It only seems like you got all 5.1 billion robocalls

"Two years from now, spam will be solved."

-Bill Gates, then chairman of Microsoft Corp., assuring World Economic Forum participants in Davos, Switzerland, on Jan. 23, 2004, that software engineers would find ways to eliminate spam emails by 2006.

 

Bill Gates' unfulfilled promise pops to mind with each day's emailed offers of a deal on diodes from Taiwan, or a share of an inheritance in Ghana.

Fifteen years after the software wunderkind violated what should have been Machiavelli's rule of prophecy-Predict only that which already has occurred-the robocall menace stalks virtually every one of us. So we were alarmed if not surprised to read the Tribune's Business story reporting that during November, 5.1 billion robocalls were sprayed at Americans. That's nearly 2,000 per second. Some 164 million of those calls targeted Chicagoans, and no, you didn't receive all or even half of them.

The news story reported efforts by Illinois' Lisa Madigan and 37 other attorneys general to give Americans "simple ways to avoid annoying and invasive robocalls." The AGs' coalition has met with several major telecom companies and pushed the carriers to "quickly develop and implement technology" that would identify and block robocalls.

Attorney General Madigan, our heart bleeds for you and the well-intentioned 37. For as many years as you've been attorney general (almost 16), we've been cataloging pledges that this or that initiative would diminish annoying and invasive contacts from scammers, spammers, cold callers, robocallers and pretend widows in London who want to share the loot with an accomplice in Chicago.

So far, we've seen nothing from these efforts but failure, failure, failure. And no wonder. The ingenuity of those who annoy and invade is thus far boundless. The number of fraudulent calls has skyrocketed with the perfection of spoofing, in which robocallers hijack your area code or local prefix so you'll think this might be the pharmacist calling, when in fact it's Andrei in Budapest.
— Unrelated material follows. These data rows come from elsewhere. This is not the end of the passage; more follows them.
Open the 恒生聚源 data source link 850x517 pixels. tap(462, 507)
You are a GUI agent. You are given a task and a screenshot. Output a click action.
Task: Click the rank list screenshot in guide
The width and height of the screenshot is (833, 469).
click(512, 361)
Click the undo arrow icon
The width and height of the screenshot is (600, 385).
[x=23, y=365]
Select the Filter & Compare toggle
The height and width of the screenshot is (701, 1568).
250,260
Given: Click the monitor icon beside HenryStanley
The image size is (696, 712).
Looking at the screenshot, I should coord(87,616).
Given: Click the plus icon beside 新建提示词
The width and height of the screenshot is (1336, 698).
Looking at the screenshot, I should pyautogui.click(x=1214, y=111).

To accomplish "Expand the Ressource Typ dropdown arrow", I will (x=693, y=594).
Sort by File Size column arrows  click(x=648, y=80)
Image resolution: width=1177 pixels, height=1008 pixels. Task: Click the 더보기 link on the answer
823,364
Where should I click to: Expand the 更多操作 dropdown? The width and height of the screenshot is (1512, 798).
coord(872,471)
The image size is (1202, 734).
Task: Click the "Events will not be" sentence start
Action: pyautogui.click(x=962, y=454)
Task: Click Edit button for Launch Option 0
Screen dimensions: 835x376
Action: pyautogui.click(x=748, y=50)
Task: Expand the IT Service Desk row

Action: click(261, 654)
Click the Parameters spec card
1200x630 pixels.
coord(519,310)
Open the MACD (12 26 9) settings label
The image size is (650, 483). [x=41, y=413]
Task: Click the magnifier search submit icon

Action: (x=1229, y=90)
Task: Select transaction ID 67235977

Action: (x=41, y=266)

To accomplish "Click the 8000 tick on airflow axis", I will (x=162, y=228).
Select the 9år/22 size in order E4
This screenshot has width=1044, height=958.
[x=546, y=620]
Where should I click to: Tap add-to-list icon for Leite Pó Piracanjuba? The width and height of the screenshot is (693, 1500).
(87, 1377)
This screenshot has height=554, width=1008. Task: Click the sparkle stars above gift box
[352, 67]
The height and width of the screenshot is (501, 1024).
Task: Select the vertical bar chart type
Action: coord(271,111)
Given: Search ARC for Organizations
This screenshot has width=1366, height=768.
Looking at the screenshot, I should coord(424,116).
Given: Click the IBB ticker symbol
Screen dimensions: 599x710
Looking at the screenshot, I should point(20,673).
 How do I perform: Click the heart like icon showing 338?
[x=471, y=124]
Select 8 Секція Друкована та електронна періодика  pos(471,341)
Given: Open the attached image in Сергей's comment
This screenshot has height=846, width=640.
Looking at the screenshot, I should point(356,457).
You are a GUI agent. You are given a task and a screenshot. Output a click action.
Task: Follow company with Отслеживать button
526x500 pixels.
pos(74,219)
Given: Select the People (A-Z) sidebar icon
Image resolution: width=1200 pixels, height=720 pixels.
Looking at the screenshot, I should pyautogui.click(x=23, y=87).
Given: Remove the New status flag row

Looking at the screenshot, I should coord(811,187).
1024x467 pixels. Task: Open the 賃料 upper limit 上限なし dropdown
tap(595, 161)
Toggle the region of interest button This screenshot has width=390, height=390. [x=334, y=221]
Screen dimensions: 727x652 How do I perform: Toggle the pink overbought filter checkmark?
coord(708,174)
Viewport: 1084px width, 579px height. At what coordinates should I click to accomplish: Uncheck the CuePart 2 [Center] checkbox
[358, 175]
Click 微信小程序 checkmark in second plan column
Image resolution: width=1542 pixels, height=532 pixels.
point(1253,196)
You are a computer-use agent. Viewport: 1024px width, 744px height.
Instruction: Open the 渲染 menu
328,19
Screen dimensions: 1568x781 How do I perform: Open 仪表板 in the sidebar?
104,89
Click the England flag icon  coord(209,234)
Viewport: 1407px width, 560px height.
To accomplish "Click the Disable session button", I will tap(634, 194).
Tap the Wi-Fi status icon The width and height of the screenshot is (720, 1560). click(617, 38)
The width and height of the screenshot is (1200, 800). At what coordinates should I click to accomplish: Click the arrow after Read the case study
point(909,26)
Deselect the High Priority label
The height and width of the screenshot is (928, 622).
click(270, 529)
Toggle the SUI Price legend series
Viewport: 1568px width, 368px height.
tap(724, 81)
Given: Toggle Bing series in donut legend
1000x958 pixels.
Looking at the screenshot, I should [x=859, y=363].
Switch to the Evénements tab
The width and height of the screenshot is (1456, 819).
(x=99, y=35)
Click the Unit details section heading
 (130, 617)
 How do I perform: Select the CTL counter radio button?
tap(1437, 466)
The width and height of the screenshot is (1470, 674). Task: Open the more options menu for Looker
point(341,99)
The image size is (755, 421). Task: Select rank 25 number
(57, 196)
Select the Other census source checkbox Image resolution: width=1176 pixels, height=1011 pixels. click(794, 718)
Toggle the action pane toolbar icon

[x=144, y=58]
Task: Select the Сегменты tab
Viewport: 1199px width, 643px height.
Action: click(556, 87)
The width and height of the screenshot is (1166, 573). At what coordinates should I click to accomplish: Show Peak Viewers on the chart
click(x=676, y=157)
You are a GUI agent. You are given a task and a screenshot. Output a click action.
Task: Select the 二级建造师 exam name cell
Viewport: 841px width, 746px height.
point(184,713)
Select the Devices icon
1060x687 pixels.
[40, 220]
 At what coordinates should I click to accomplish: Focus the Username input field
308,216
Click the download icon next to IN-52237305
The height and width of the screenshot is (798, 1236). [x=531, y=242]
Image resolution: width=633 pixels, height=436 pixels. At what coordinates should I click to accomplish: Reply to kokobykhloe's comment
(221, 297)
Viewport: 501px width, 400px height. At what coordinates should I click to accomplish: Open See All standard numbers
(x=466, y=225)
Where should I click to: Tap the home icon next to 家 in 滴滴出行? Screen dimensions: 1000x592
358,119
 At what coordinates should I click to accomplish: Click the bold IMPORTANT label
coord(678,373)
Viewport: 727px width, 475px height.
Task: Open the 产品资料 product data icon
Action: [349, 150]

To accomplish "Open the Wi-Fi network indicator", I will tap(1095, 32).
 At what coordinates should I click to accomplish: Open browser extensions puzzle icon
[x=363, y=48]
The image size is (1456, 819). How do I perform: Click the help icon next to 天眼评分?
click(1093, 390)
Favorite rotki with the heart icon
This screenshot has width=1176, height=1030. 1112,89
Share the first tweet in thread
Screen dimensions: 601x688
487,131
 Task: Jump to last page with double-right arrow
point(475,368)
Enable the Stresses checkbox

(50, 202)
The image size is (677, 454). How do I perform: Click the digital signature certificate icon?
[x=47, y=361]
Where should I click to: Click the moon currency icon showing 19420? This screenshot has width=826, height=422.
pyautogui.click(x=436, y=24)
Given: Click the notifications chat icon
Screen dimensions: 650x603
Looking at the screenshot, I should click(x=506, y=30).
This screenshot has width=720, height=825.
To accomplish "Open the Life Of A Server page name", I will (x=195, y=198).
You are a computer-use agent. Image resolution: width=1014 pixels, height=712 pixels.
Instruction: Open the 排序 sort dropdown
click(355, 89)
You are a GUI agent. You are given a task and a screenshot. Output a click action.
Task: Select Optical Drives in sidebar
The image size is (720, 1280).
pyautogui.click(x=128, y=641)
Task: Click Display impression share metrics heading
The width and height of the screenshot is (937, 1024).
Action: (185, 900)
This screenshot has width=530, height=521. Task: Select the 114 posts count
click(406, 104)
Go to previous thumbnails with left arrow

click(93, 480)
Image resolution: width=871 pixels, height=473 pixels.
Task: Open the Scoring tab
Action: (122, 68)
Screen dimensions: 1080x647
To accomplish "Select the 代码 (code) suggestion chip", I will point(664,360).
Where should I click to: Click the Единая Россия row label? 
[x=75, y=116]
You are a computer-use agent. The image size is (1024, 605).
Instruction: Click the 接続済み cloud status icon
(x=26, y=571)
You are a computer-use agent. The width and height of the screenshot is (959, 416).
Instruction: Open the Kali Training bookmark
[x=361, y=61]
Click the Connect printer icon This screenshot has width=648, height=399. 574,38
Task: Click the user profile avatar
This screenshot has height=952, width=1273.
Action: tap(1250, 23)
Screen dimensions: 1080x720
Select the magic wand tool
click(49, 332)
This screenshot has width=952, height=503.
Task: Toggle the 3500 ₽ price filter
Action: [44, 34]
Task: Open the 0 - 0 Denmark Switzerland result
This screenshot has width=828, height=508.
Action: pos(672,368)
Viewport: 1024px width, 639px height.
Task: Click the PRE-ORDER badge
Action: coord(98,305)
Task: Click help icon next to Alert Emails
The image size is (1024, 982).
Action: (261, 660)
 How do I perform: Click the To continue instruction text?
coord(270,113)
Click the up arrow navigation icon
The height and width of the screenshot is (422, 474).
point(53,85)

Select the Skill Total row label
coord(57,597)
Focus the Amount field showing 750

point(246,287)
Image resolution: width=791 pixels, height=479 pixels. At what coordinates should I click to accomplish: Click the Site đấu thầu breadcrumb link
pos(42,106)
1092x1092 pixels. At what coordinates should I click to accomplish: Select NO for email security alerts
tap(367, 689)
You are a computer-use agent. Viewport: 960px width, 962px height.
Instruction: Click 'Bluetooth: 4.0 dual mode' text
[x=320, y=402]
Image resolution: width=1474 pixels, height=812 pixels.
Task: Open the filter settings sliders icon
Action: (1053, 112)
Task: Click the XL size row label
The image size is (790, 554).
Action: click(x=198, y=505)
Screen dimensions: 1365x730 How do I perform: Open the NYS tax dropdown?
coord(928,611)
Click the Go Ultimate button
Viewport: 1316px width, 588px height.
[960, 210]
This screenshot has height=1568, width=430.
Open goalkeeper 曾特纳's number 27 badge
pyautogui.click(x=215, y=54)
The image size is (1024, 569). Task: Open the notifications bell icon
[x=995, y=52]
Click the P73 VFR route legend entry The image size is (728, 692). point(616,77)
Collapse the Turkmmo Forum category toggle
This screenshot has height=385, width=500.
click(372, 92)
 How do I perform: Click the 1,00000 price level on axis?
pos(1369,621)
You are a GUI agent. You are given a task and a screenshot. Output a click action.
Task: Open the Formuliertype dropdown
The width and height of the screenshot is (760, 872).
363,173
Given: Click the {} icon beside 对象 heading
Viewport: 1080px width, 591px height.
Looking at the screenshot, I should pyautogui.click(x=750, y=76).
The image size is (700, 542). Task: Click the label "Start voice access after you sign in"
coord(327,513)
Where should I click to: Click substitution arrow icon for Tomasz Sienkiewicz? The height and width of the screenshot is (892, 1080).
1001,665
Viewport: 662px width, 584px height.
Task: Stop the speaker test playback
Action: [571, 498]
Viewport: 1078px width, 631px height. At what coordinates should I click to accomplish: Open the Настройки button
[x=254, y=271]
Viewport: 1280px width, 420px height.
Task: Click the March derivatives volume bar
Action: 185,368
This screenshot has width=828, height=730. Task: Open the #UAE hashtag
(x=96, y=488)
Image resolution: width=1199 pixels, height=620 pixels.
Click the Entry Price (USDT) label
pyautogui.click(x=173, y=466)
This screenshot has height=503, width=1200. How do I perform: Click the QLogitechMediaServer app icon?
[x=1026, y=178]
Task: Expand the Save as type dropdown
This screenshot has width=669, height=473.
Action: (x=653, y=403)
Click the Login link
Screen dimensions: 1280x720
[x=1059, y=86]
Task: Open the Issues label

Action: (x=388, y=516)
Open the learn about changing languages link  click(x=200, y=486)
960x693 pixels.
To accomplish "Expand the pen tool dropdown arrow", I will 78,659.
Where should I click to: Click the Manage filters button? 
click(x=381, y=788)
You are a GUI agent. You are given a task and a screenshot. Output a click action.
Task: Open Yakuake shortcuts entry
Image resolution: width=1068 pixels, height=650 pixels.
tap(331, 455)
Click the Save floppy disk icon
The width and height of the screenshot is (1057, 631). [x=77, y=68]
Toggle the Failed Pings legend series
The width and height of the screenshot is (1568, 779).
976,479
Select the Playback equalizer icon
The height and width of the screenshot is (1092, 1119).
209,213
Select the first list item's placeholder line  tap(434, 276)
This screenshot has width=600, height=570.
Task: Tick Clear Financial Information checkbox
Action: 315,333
The Federal Trade Commission calculates that the average victim of phone frauds last year lost an average of $700. The Federal Communications Commission keeps threatening to make a difference. Yet the number of robocalls continues to rise.

We hope the attorneys general succeed where other public officials have failed. Much as we hope that the humans behind robocalling will reform and stop phoning.

In each case we'll applaud success when we hear it. Or rather, when we don't.